* **Records to use**
▬▬▬▬▬▬▬▬▬▬

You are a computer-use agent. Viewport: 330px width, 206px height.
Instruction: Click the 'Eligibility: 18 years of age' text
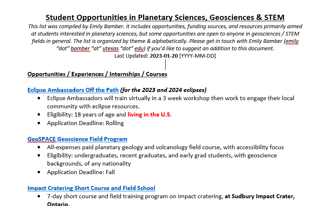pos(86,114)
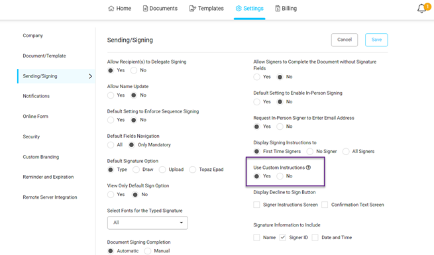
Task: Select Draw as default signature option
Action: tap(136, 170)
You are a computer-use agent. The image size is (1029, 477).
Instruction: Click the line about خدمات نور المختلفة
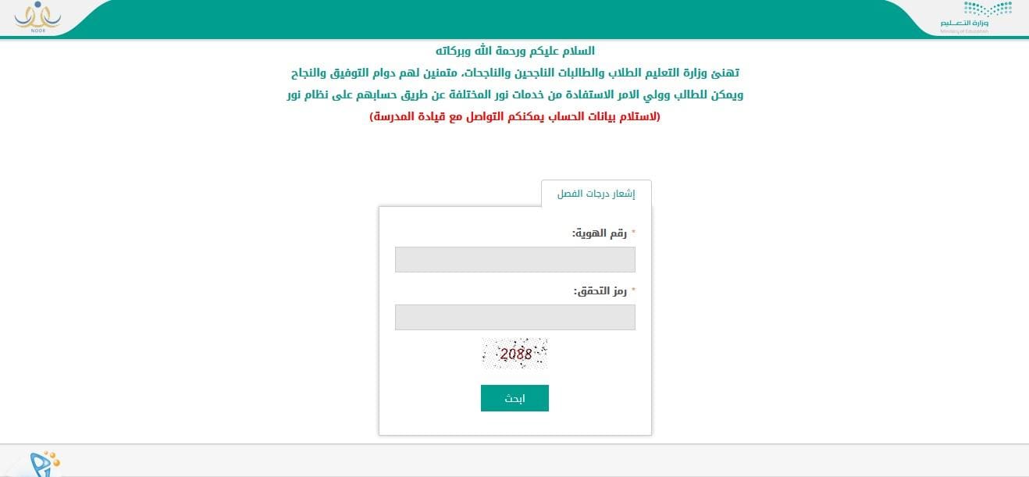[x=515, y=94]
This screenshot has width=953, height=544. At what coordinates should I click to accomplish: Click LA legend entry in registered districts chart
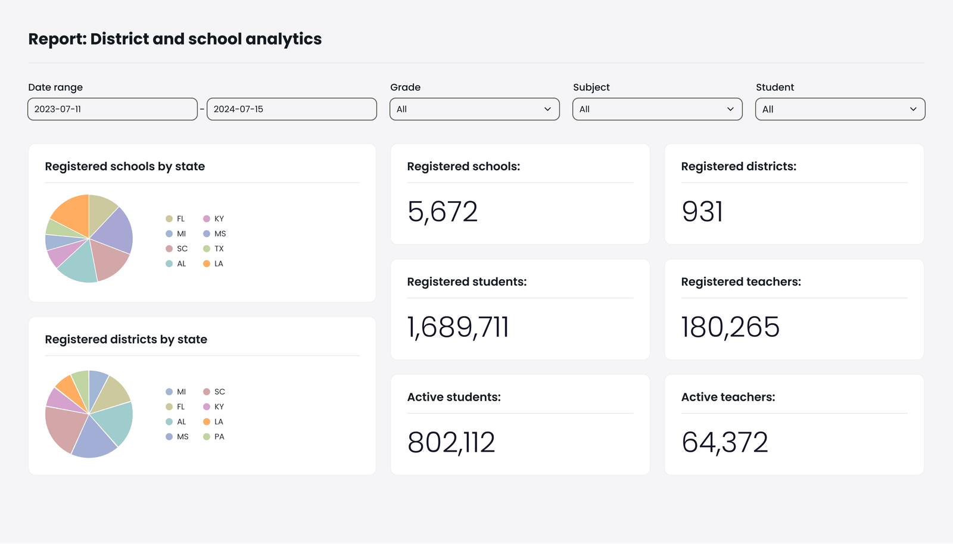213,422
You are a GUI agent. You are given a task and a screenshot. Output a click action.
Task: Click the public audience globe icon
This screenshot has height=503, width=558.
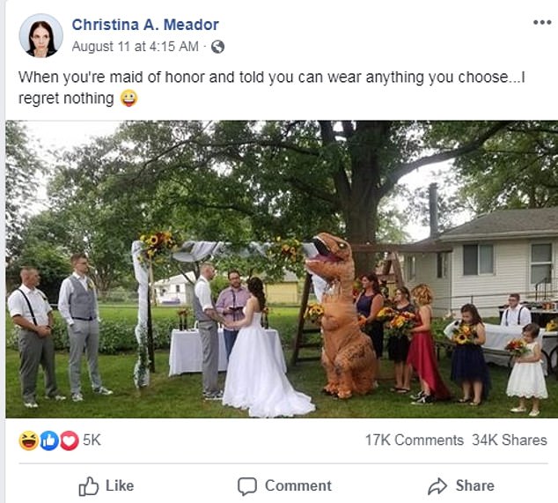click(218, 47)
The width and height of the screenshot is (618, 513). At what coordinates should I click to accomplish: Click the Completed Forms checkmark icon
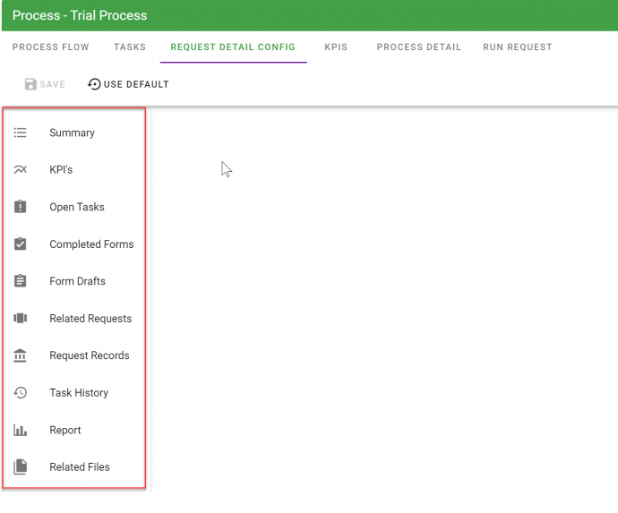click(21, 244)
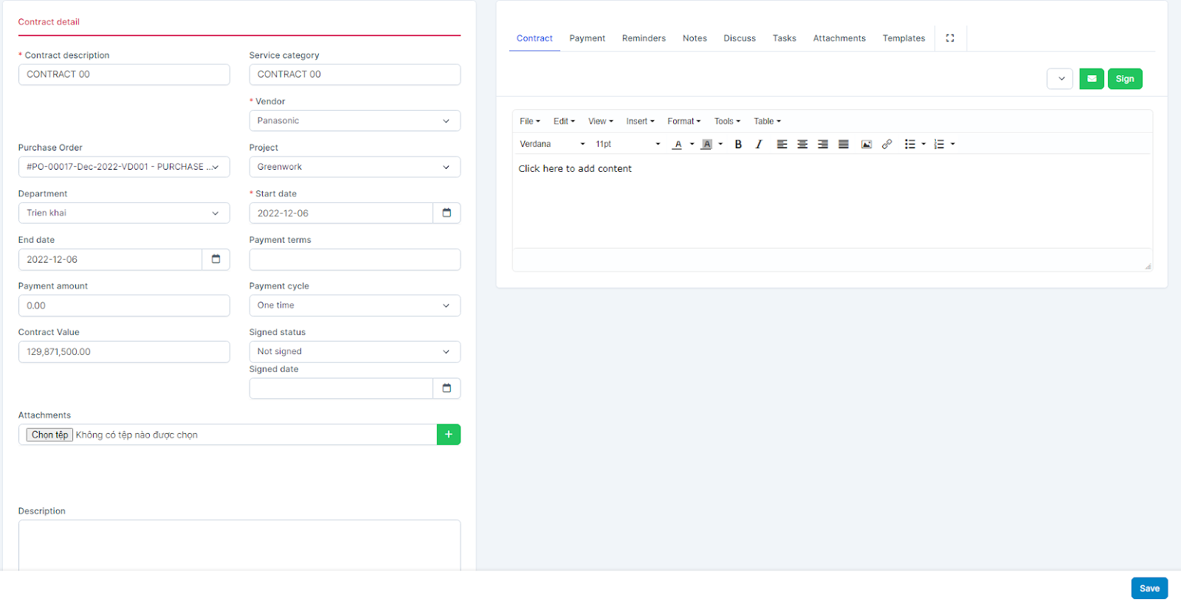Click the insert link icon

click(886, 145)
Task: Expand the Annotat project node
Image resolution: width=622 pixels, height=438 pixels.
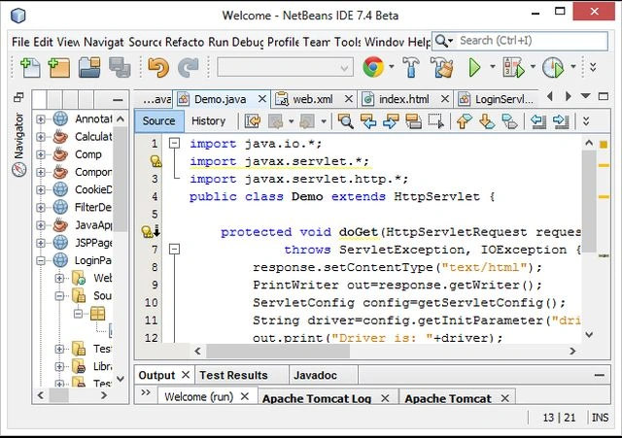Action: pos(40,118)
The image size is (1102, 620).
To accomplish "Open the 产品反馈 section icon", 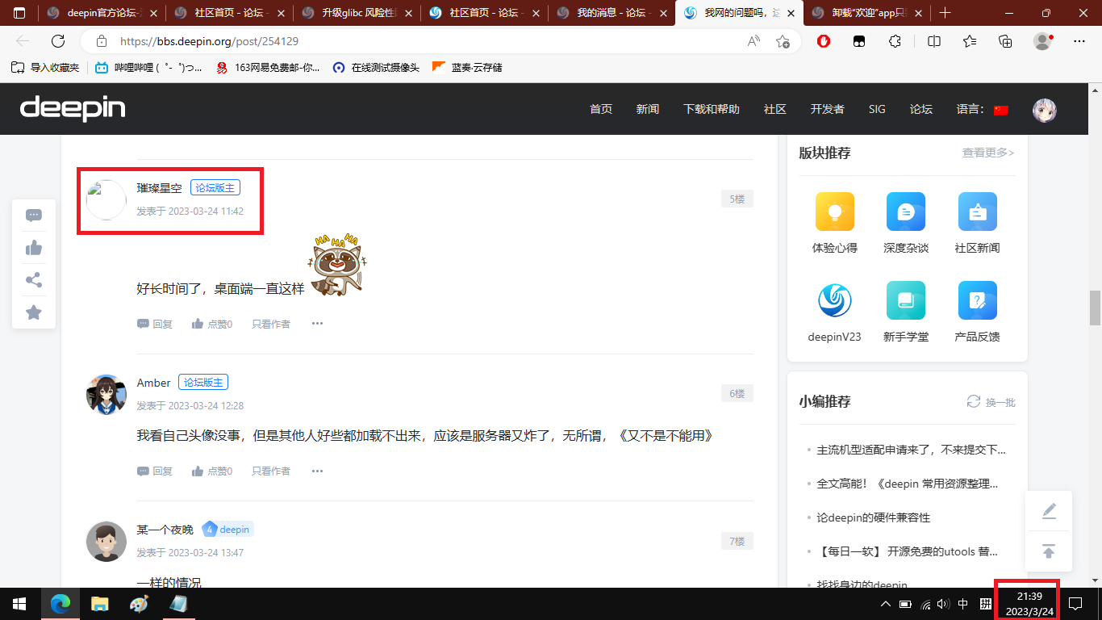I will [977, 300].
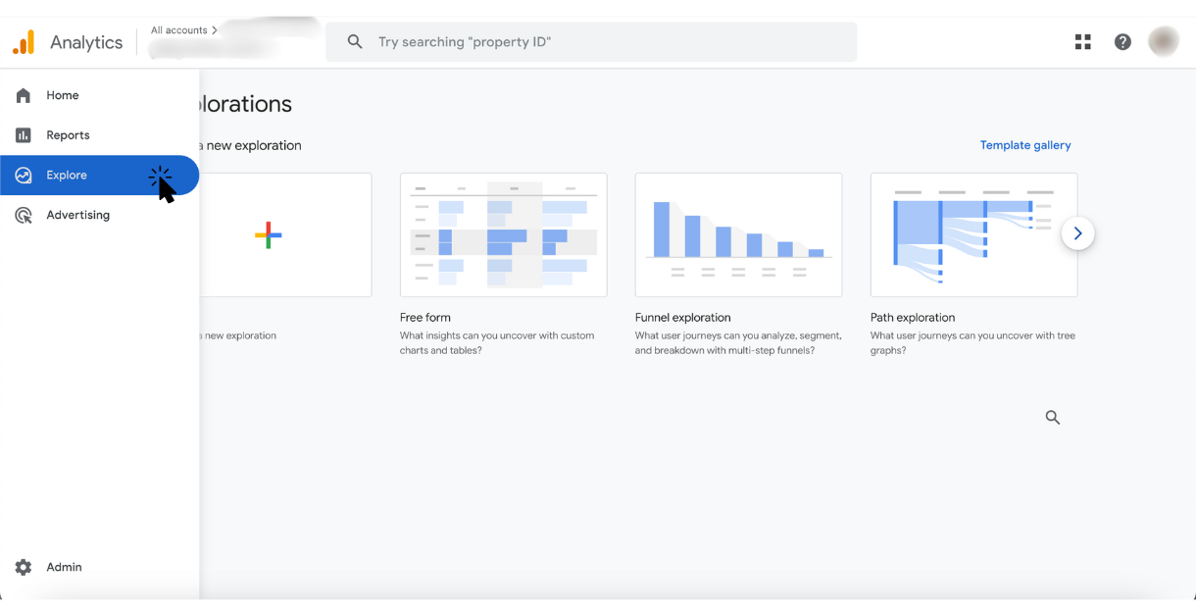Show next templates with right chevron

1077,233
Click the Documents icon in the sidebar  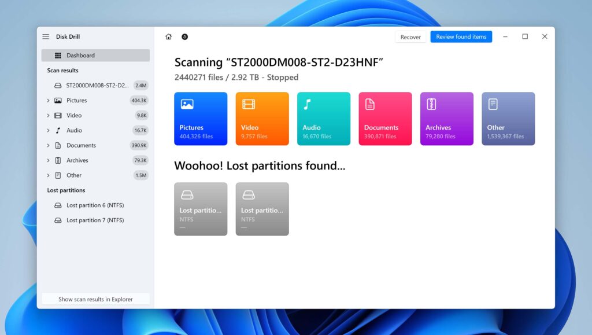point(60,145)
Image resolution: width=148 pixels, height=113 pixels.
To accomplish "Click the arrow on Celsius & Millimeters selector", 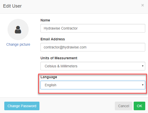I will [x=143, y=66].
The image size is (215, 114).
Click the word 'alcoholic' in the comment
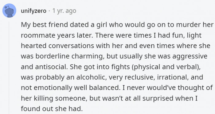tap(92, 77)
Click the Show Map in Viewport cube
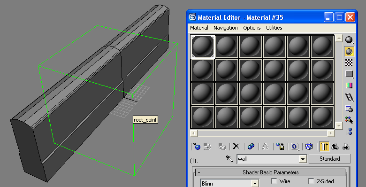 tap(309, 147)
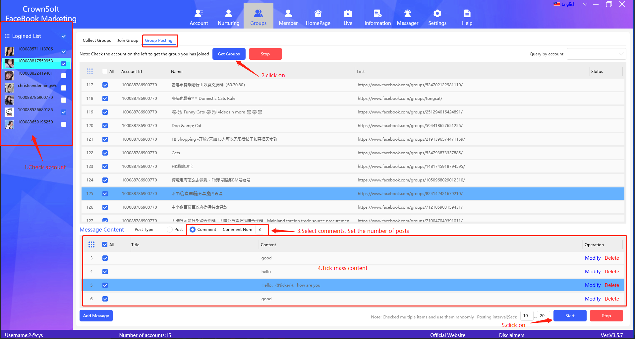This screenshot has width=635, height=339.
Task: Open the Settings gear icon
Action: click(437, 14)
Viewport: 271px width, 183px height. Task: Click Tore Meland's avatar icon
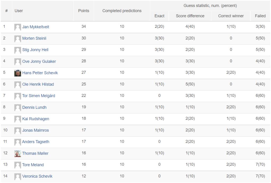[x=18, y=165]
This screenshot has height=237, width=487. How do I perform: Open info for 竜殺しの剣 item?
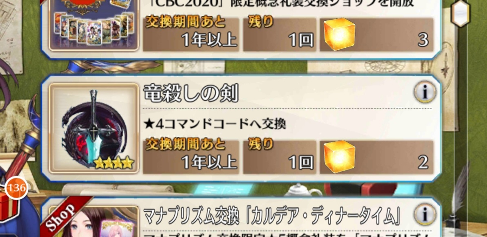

▬▬▬▬▬▬▬▬▬▬

* **Task objective**
Filter the entries down to the lines containing "size". Copy each of those lines.

* **Output**
You are a computer-use agent. The image size is (1029, 477).
The image size is (1102, 620).
The image size is (215, 114).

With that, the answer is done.